Politica

Il "Cav" dietro le quinte capace di affascinare pure gli avversari

Il "Cav" dietro le quinte capace di affascinare pure gli avversari

I due erano chiaramente fatti per piacersi. Quando qualcuno scriverà la storia del rapporto tra Silvio Berlusconi e la stampa, un capitolo a parte toccherà al legame che scavallando gli schemi seppe realizzare con il Cavaliere il reporter che fu incaricato di seguirne le gesta per conto di Repubblica: ovvero del giornale che più di ogni altro aveva indicato nella discesa in campo nel 1993 del fondatore della Fininvest un pericolo micidiale per le istituzioni democratiche. A descrivere ai lettori di Repubblica il nemico che avanzava, Eugenio Scalfari scelse Vittorio Testa, già capo della cronaca milanese e poi inviato speciale. Un parmense non altissimo e dalla battuta micidiale. Ma a renderlo gradito agli occhi di Berlusconi, assediato in quei mesi da una pletora di giornalisti, fu soprattutto la grazia con cui Testa si districava nell'arduo compito di raccontare ai suoi prevenutissimi lettori anche gli aspetti convincenti della nascita di un nuovo leader. Andò a finire che l'inviato di Scalfari si trovò in una situazione quasi imbarazzante di privilegio. Come la volta che, mentre assediava da ore con un gruppone di colleghi la villa in Sardegna, Berlusconi gli offrì di mandare un auto a prenderlo: e Testa dovette declinare, per non scatenarsi addosso l'odio degli altri reporter.

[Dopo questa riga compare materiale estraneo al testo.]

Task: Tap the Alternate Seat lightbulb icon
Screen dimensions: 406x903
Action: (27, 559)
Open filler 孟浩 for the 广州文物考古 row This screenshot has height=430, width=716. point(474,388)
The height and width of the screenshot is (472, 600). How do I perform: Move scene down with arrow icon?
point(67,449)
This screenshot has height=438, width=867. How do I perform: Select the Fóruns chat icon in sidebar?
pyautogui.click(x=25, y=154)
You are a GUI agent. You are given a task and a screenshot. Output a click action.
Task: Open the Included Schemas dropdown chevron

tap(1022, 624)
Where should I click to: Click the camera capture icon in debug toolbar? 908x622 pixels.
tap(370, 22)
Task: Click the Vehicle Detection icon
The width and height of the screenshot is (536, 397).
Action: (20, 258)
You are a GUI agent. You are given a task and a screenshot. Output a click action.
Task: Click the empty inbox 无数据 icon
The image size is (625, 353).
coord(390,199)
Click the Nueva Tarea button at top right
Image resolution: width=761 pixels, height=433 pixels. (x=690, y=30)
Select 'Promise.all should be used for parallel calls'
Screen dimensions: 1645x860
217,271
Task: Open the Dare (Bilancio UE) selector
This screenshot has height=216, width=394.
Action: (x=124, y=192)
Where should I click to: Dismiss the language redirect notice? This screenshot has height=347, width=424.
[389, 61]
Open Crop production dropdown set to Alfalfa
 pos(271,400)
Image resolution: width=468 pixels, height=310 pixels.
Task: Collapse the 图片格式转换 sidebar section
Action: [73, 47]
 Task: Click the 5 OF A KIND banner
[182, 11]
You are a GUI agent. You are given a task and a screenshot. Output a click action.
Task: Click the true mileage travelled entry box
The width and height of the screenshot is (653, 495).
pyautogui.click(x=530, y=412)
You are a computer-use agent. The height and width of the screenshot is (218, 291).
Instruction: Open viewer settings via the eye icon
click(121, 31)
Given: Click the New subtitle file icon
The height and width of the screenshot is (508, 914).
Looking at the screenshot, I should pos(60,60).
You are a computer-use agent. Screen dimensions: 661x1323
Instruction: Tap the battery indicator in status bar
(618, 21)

Ora che è in pensione, Testa ha raccolto in un libro intitolato semplicemente «B», edito da Diabasis, i suoi anni accanto all'uomo Berlusconi. Non è un panegirico. Di Berlusconi l'inviato di Repubblica vede in quegli anni pregi e difetti, racconta gli uni e gli altri. Ma è innegabile che i primi superino per distacco i secondi. Non a caso le cronache di Testa finirono dopo un po' sotto processo all'interno di Repubblica: troppo indulgenti, non abbastanza schierate contro il «Caimano». Nei corridoi del quotidiano romano, Testa venne accusato di essersi fatto sedurre dal Grande Seduttore. E alla fine dovette lasciare.

In «B» il lettore di oggi troverà centonovanta pagine sul mai visto Berlusconi dietro le quinte. Perché dietro le quinte Testa c'era davvero. Sono pagine che trasudano simpatia e probabilmente affetto verso il Cav. D'altronde come non volere bene a un leader politico che quando il cronista «avversario» finisce in ospedale a Milano per un guaio che potrebbe mandarlo al Creatore non solo gli telefona tutti i giorni ma telefona anche ai medici «e consiglia fermamente al chirurgo di procedere in laparoscopia evitando il bisturi devastante»? A quel punto diventano perdonabili anche i tiri dolorosi, come quella volta che Testa viene inviato da Scalfari in una costosa trasferta alle Bermude dopo che Berlusconi ha promesso una intervista: e nell'isola sull'Atlantico viene ricevuto, coccolato, portato a spasso in motoscafo dal Cavaliere. Ma l'intervista non arriva, neanche nel tragicomico viaggio di ritorno sull'aereo privato del premier, con Testa distrutto dal risotto e da Michael Collins, che viene svegliato da Berlusconi in piena notte: «Ma dorme ancora? Non dorma, il sonno è uguale alla morte. Peccato che non si possa smaltirla in anticipo a rate di sonno». Niente intervista, ma Testa non riesce ad arrabbiarsi.

«Ho la presunzione - scrive oggi - di avere conosciuto bene e in profondità questo vitalissimo uomo di intelligenza fulminea, narciso e tracimante di una autostima eccezionale, permaloso come un bambino, compagnone da festa spensierata, facile a commuoversi, convinto del suo fascino, generoso con gli amici e perfido con i nemici».